Brian’s presentation, titled “Open-source FPGA Development: A New Era of Innovation and Growth,” was met with enthusiastic reception at the FPT Conference in Japan last week. The lively discussion that followed, lasting a full 20 minutes after the talk ended, testified to its impact.
So, what was it all about? Brian delved into the exciting world of FPGAs and eFPGA IP based on open-source tooling. Traditionally, FPGAs (Field-Programmable Gate Arrays) have been walled gardens with limited flexibility and user tools. But not anymore! Brian shared how QuickLogic is shaking things up by embracing open-source tools and architectures. This means that anyone, from seasoned engineers to curious newbies, can get their hands dirty and build real products.

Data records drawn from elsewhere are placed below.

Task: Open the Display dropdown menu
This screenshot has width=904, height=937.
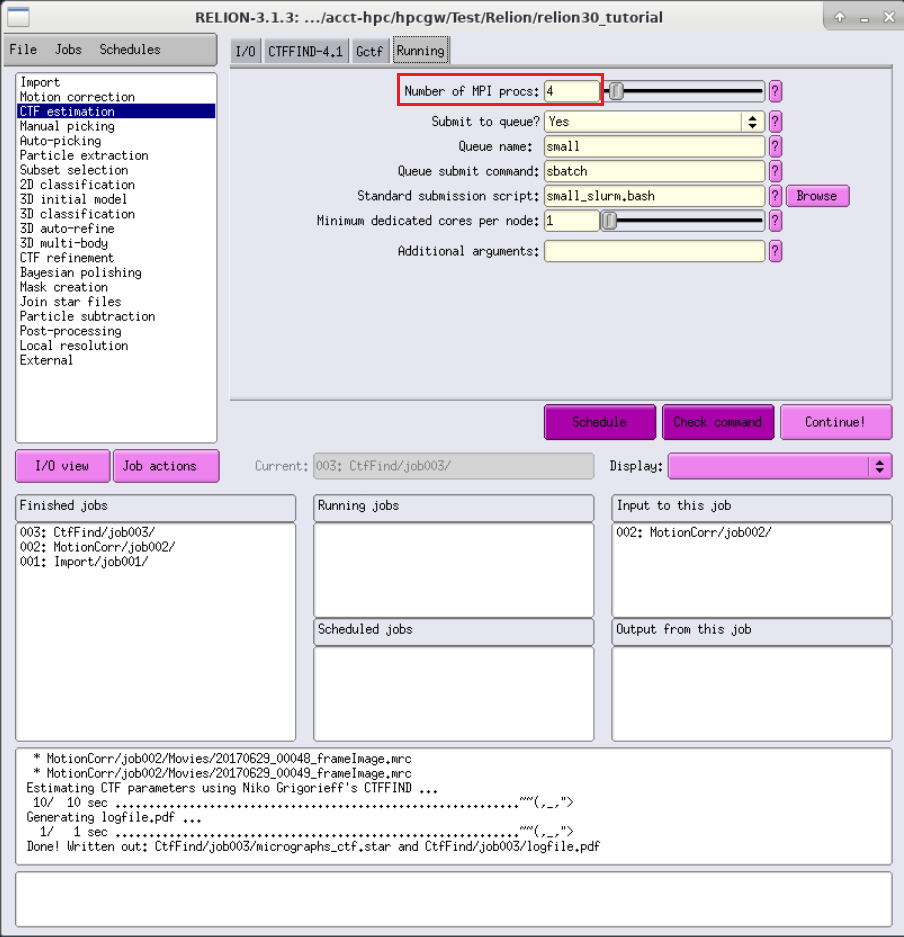Action: [x=780, y=467]
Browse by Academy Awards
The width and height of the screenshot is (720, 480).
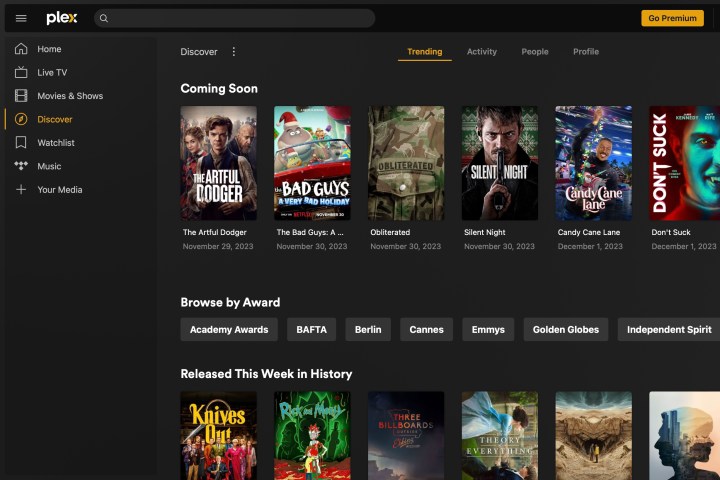coord(229,330)
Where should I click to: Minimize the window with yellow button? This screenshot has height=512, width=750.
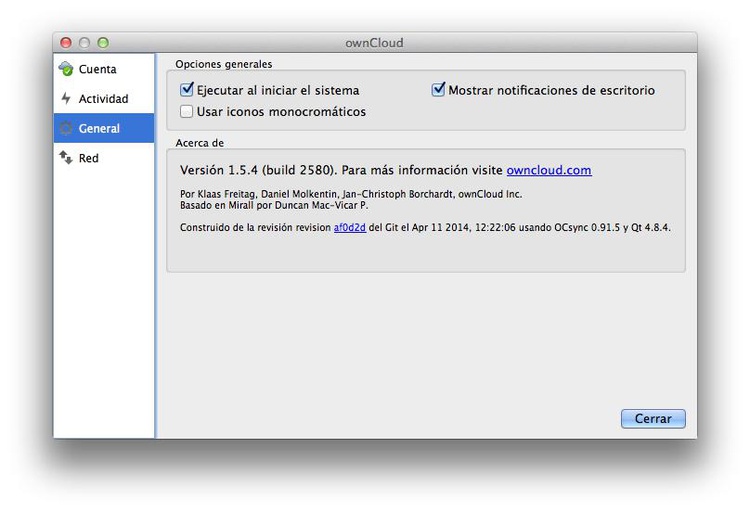coord(84,43)
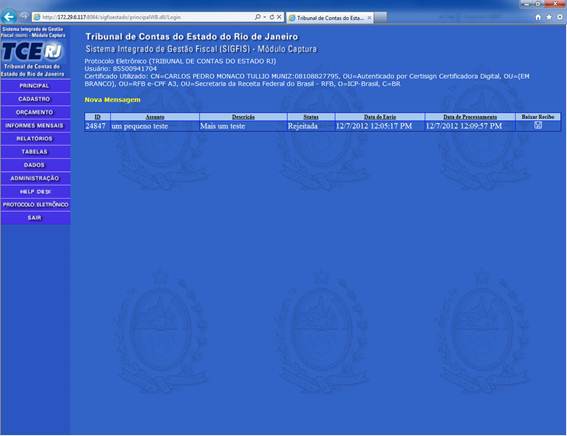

The talk wasn’t just about tearing down walls—Brian also outlined how QuickLogic is working to make FPGA development faster and easier. We’re talking about going from one to two years to mere weeks! This is thanks to collaborations like the one with Google, University of Utah’s OpenFPGA research project, and with the University of Toronto. Imagine sketching out your idea and having a working chip in your hands in less than six months.
The message resonated loud and clear with the FPT audience. The Q&A session was packed with questions, ideas, and excitement for the possibilities open-source FPGAs unlock. It’s not just about tech—it’s about democratizing innovation, empowering new players, and fostering a collaborative spirit in the industry. The future is bright, and it’s full of possibilities—all thanks to open minds and open FPGAs!